Cloud-Based EHR Vendor Notifying 1 Million of Data BreachNextGen's Breach Follows Claims by BlackCat in an Alleged Earlier Incident
Cloud-based electronic health records vendor NextGen Healthcare is notifying more than 1 million individuals of a data compromise involving stolen credentials. The data breach is at least the second alleged data security incident the company has investigated since January.
NextGen in a breach report filed on May 5 to the Maine attorney general, described its most recent incident as "unauthorized access to database stemming from use of stolen client credentials that appear to have been stolen from other sources or incidents unrelated to NextGen."
NextGen's breach report to regulators last week follows a separate incident that the company was investigating in January during the time that the ransomware-as-a-service gang BlackCat - also known as Alphv - had briefly listed the company on its data leak site (see: 2 Vendors Among BlackCat's Alleged Recent Ransomware Victims).
At that time, NextGen in a statement to Information Security Media Group confirmed it was investigating a recent data security incident but would not comment specifically on BlackCat's alleged involvement.
"NextGen Healthcare is aware of this claim, and we have been working with leading cybersecurity experts to investigate and remediate," a NextGen spokesperson told ISMG at the time.
"We immediately contained the threat, secured our network and have returned to normal operations. Our forensic review is ongoing and, to date, we have not uncovered any evidence of access to or exfiltration of client or patient data," the spokesperson told ISMG in January.

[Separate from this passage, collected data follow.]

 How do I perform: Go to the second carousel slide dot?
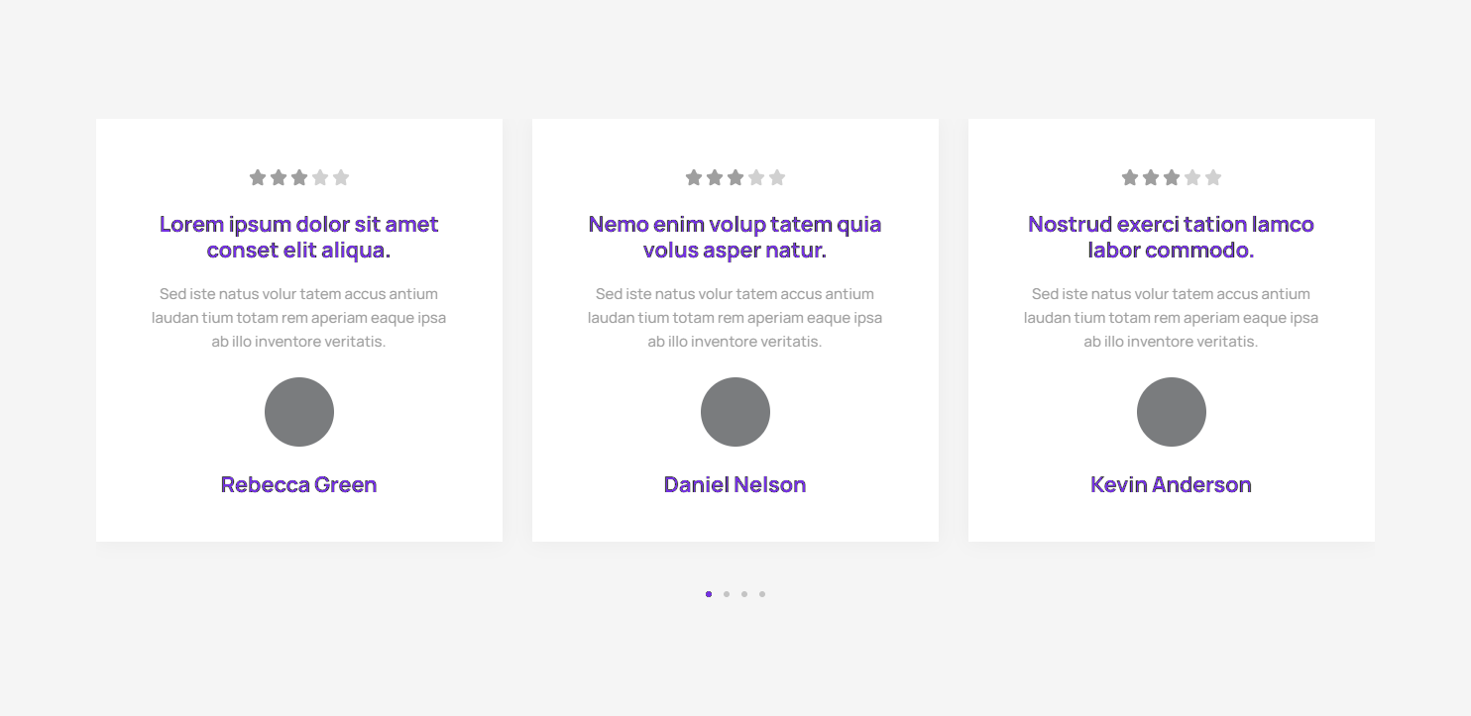click(x=727, y=594)
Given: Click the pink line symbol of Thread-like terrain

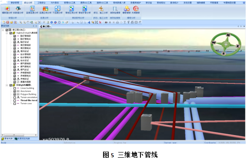Looking at the screenshot, I should point(18,100).
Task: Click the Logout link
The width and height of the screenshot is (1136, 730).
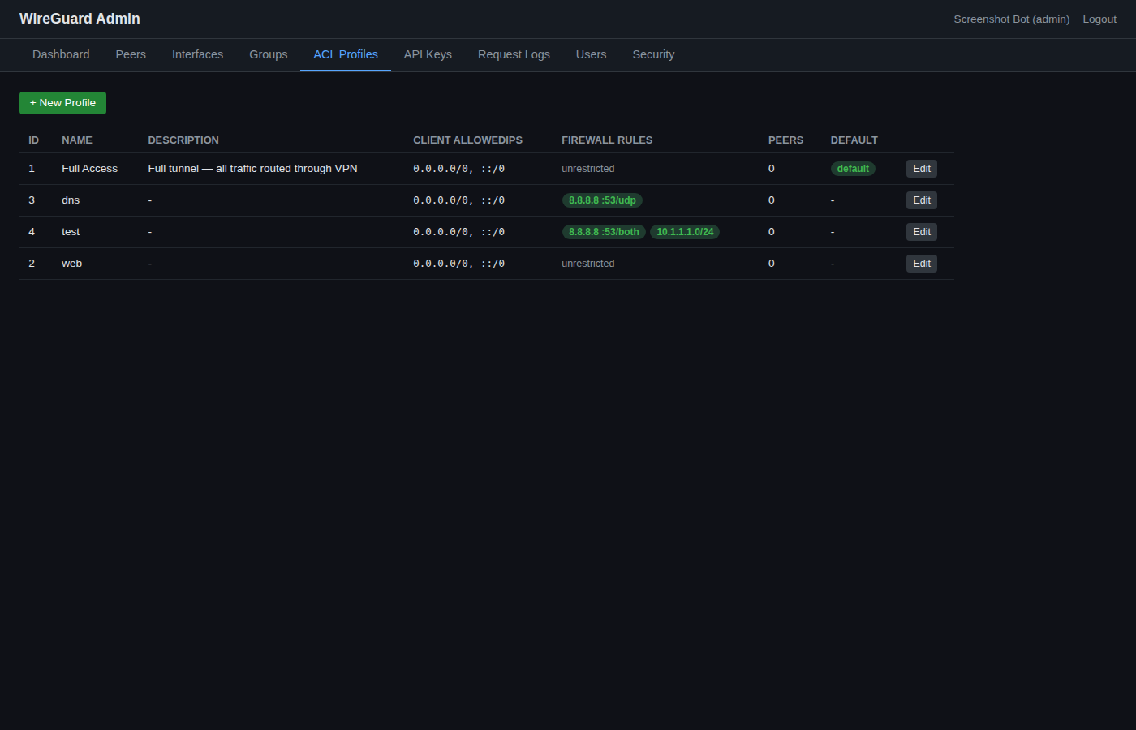Action: coord(1099,19)
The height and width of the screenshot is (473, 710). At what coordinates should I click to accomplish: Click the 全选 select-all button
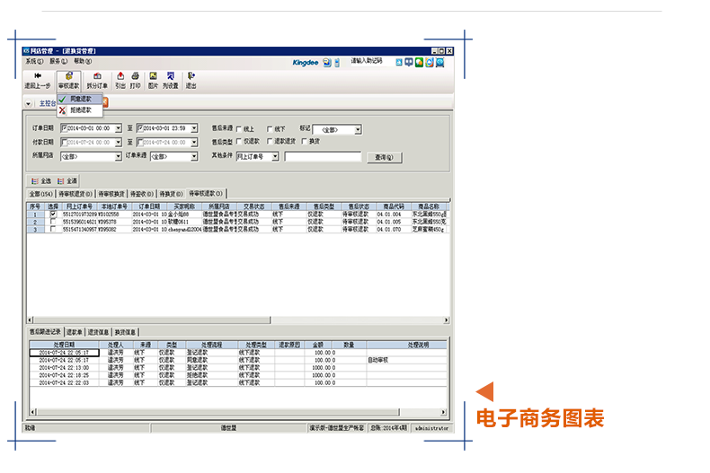coord(41,180)
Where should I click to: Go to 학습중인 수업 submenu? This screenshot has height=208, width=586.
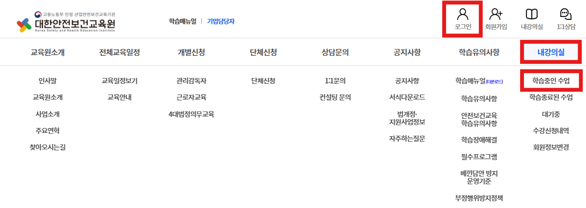551,80
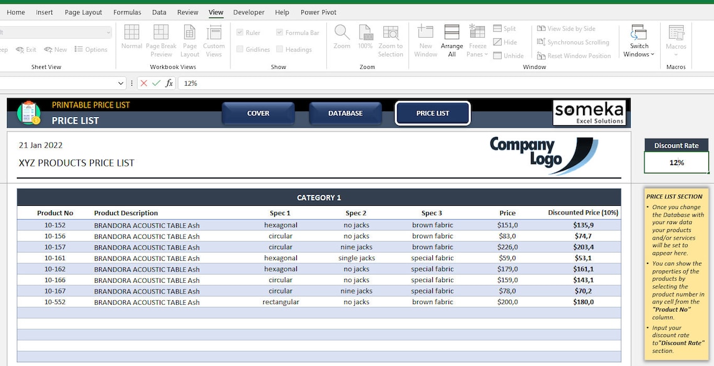Click the COVER navigation button
The image size is (714, 366).
[x=258, y=113]
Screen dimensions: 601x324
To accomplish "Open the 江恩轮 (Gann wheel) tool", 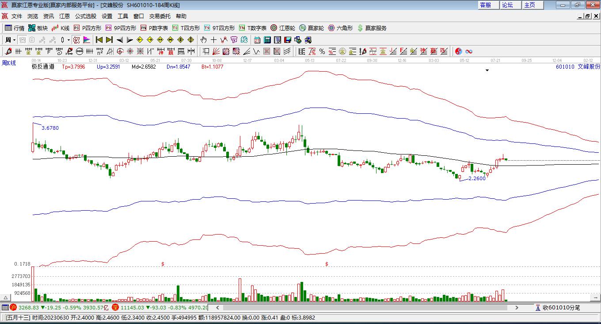I will point(283,28).
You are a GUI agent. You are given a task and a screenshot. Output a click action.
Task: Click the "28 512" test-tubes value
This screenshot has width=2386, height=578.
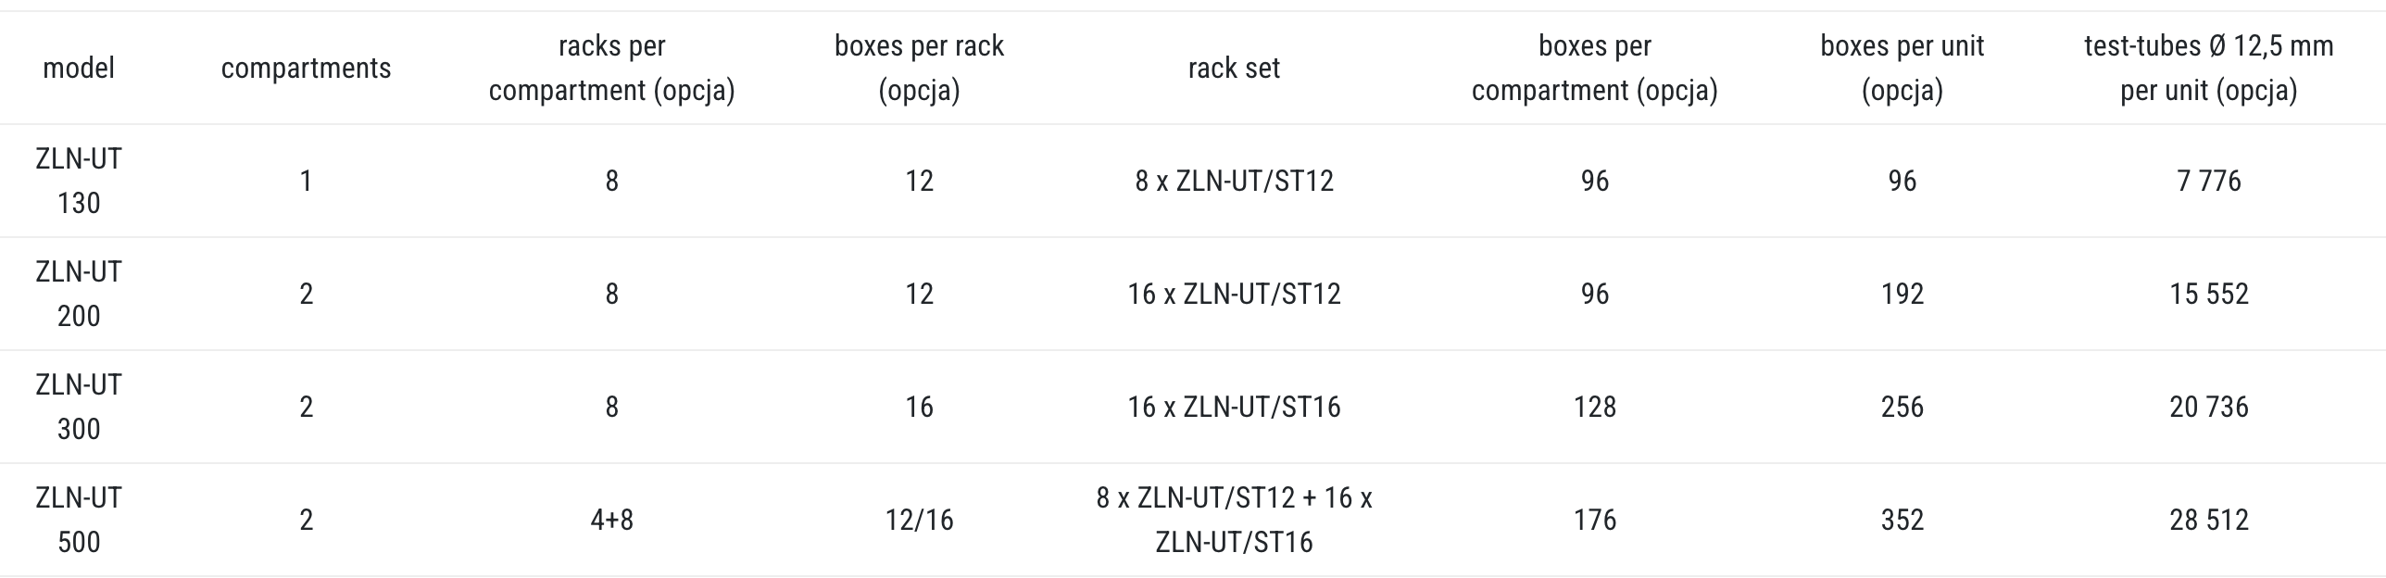click(x=2208, y=520)
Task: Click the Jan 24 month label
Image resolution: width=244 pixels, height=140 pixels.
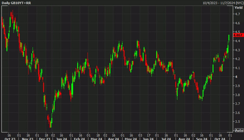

NextGen in a statement Monday to ISMG said the two hacks were separate incidents. The company did not immediately respond to ISMG's request for an update on the January incident and whether the company planned to report a breach tied to it.
Recent Breach Details
NextGen said that on March 30, it was alerted to suspicious activity on its NextGen Office system, according to its statement to ISMG. Based on its investigation so far, the company said an unknown third party had gained unauthorized access to a limited set of stored personal information between March 29 and April 14.
Affected information includes individuals' names, birthdates, addresses and Social Security numbers, the company said in a sample breach notification letter. NextGen added that it has not found evidence of health records or medical data being breached or of any information affected by the compromise being used for fraud.
"The individuals known to be impacted by this incident were notified on April 28, and we have offered them 24 months of free fraud detection and identity theft protection," NextGen told ISMG.
The company also said that upon discovering the incident, it took measures including resetting passwords and "further reinforcing" the security of its systems. NextGen is also working with law enforcement in the investigation.
Of the 198 major health data breaches affecting a total of 17.4 million individuals posted on the Department of Health and Human Services' HIPAA Breach Reporting Tool website so far in 2023, at least 75 incidents affecting 9.8 million individuals were reported as involving business associates.
That means vendors and other business associates were involved in about 38% of the major health data breaches posted so far in 2023, but those incidents were responsible for 56% of individuals affected by breaches in healthcare.
As of Monday, the recent NextGen data breach was not yet posted to the HHS Office for Civil Rights' tally.
Mike Hamilton, CEO and co-founder of security firm Critical Insight, said the recent NextGen data breach - on top of the earlier alleged BlackCat incident - appears to follow concerning healthcare sector trends.
"NextGen, as an EHR provider for many HIPAA-covered entities, presents a trove of monetizable records - whether for sale or to hold in abeyance for the purpose of extortion," he said. That makes key software and IT services vendors in the healthcare sector highly desirable targets for cybercriminals.
For healthcare sector clients of these types of critical third-party products and services, the NextGen data breach also highlights the importance of planning for and practicing response to incidents, including ransomware and similar events, he said.
"The lesson one might take from this is to lean into third-party risk management and ensure that there is adequate evidence of audited security controls, rather than simple attestation by a vendor."
Dave Bailey, vice president of security services at privacy and security consultancy Clearwater, offers a similar perspective.
"Healthcare entities should architect third-party risk management programs such that it creates a tiered approach to assessing vendors based on risk to patient safety," he said. "Top-tier and high-risk vendors must demonstrate they have effective controls in place to protect patient information and enable the success of the organization and safe and quality outcomes."
As for NextGen saying that its most recent incident appears to have involved stolen credentials, that is also a common security risk faced by many organizations, Bailey said.
"Today's adversaries are looking for and exploiting the use of stolen credentials to launch and execute their attacks," he said. "We must continue to educate and make our users and workforce aware of the importance of protecting their identity."